In progressive countries, primarily in the United States, there are no legal prohibitions on the use of ART, but the cost of this service is high, and the state does not reimburse patients. As a result, India or other countries are attractive destinations for Americans, where conventional IVF can be done much cheaper. Even after considering the travel and accommodation costs, the services of both surrogate mothers and sperm/egg donors are cost-effective. Also, the monetary reward received by Indian surrogate mothers and donors, from their point of view, is quite large. The cost variations are quite significant: IVF, which does not require manipulation of a single sperm cell and the involvement of donors or surrogate mothers, costs 10 thousand dollars in the USA on average; in India, it costs 690 dollars ( Cross-border reproductive care: a committee report on fertility and sterility, 2013).
In most European countries, Australia and Israel, the cost of one or several treatment cycles to patients are reimbursed by the state. In the USA, some insurance companies cover various shares of the cost of medical intervention. The cost of surrogacy in India and the United States is also significantly different: on average, Indian surrogate mothers receive 8-10 thousand dollars for their services, American ones – 25.
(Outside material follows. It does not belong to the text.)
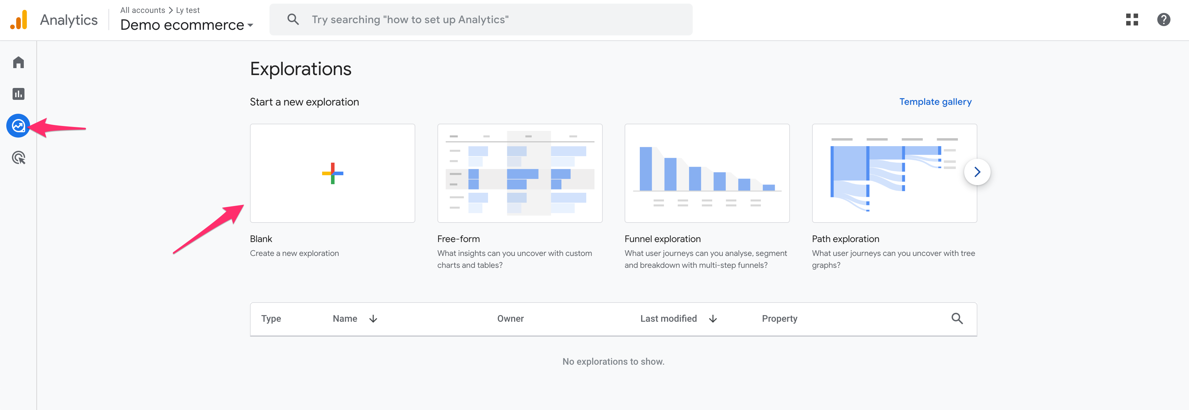
Task: Open the Help question mark icon
Action: click(1163, 19)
Some countries ban specific categories of people from taking ART services. These are women (sometimes there are men) over a certain age, unmarried or in partnership, homosexual couples, and single people. There are countries where ART is inaccessible because of few clinics and very long queues (countries in the Middle East and Latin America). For wealthier citizens of these nations, reproductive tourism is an excellent option.
Fertility tourism is the best way to deal with infertility and stress. Living with infertility can be disastrous for a relationship. Modern medical procedures help these couples to have children of their own. In infertility tourism, the couple moves to another country to receive fertility treatment. India is one of the most famous and affordable fertile tourism destinations. This country can offer high quality and guarantees successful infertility treatment. It also employs qualified experts in IVF procedures with a high chance of success. Spain has one of the best national health systems. It invites infertile couples to benefit from treatment through the presence of world-renowned specialists and the use of the latest technologies. Spain is additionally able to ensure complete confidentiality of treatment. Fertility clinics in Turkey’s Izmir and Istanbul give a unique opportunity at low cost.
Stress is one of the primary causes that affect fertility in men and women. Therefore, in the first place, it is necessary to take early treatment. Many clinics around the world are renowned for their excellent quality infertility treatment services. Fertility clinics use traditional methods to eliminate stress, thereby significantly improving fertility.